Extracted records

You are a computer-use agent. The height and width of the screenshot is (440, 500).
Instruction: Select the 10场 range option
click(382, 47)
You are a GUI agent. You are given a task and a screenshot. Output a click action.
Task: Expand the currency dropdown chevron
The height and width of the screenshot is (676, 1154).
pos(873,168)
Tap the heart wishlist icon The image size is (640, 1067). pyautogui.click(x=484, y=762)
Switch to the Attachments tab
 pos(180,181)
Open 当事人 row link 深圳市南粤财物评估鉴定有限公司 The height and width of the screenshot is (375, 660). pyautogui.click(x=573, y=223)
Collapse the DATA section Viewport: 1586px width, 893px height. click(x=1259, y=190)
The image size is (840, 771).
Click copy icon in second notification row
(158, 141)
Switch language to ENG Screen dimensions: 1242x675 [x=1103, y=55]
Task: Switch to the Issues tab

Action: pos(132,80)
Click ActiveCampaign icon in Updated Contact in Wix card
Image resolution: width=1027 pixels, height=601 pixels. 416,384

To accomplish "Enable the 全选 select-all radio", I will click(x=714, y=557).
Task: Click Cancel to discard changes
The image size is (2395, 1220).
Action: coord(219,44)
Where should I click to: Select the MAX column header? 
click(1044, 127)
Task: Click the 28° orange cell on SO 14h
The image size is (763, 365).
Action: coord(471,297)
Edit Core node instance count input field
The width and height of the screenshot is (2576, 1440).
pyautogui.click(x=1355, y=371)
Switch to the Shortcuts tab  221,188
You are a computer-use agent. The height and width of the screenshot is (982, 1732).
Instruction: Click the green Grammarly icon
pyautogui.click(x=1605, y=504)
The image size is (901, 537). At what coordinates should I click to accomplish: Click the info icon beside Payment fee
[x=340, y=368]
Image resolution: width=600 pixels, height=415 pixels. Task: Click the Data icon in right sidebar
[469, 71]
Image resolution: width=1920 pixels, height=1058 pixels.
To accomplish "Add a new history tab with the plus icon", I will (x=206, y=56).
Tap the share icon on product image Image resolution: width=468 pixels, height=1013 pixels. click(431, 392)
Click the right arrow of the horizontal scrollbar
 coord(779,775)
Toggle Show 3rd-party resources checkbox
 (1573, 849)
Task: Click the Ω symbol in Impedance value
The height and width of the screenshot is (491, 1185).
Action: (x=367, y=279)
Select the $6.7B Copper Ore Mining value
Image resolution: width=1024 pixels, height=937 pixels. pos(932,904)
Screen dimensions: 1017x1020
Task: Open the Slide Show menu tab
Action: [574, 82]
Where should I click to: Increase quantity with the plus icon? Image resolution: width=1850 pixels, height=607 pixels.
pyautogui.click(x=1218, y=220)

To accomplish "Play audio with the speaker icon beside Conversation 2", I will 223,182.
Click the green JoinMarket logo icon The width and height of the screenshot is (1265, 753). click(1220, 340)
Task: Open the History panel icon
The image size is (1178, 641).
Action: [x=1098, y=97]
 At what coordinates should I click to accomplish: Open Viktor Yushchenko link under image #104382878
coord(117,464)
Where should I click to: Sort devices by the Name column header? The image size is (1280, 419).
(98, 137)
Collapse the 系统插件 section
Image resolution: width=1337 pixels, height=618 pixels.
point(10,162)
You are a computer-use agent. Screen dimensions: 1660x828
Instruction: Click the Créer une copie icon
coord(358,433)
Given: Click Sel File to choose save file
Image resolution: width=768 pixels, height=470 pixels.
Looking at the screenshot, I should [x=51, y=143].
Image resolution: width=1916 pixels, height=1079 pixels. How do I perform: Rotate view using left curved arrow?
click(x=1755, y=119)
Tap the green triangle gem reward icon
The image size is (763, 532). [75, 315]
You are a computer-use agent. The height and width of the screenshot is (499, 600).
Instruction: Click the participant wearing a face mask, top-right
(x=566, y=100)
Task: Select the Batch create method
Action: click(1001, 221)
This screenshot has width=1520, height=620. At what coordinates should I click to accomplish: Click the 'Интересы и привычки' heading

Your goal>
Among the records above, a stretch begins at the line containing "The height and width of the screenshot is (676, 1154)." and ends at the line containing "The image size is (840, 771).". Restate that stretch word for word, and nothing else.

Solution for this exercise>
The height and width of the screenshot is (676, 1154).
pos(873,168)
Tap the heart wishlist icon The image size is (640, 1067). pyautogui.click(x=484, y=762)
Switch to the Attachments tab
 pos(180,181)
Open 当事人 row link 深圳市南粤财物评估鉴定有限公司 The height and width of the screenshot is (375, 660). pyautogui.click(x=573, y=223)
Collapse the DATA section Viewport: 1586px width, 893px height. click(x=1259, y=190)
The image size is (840, 771).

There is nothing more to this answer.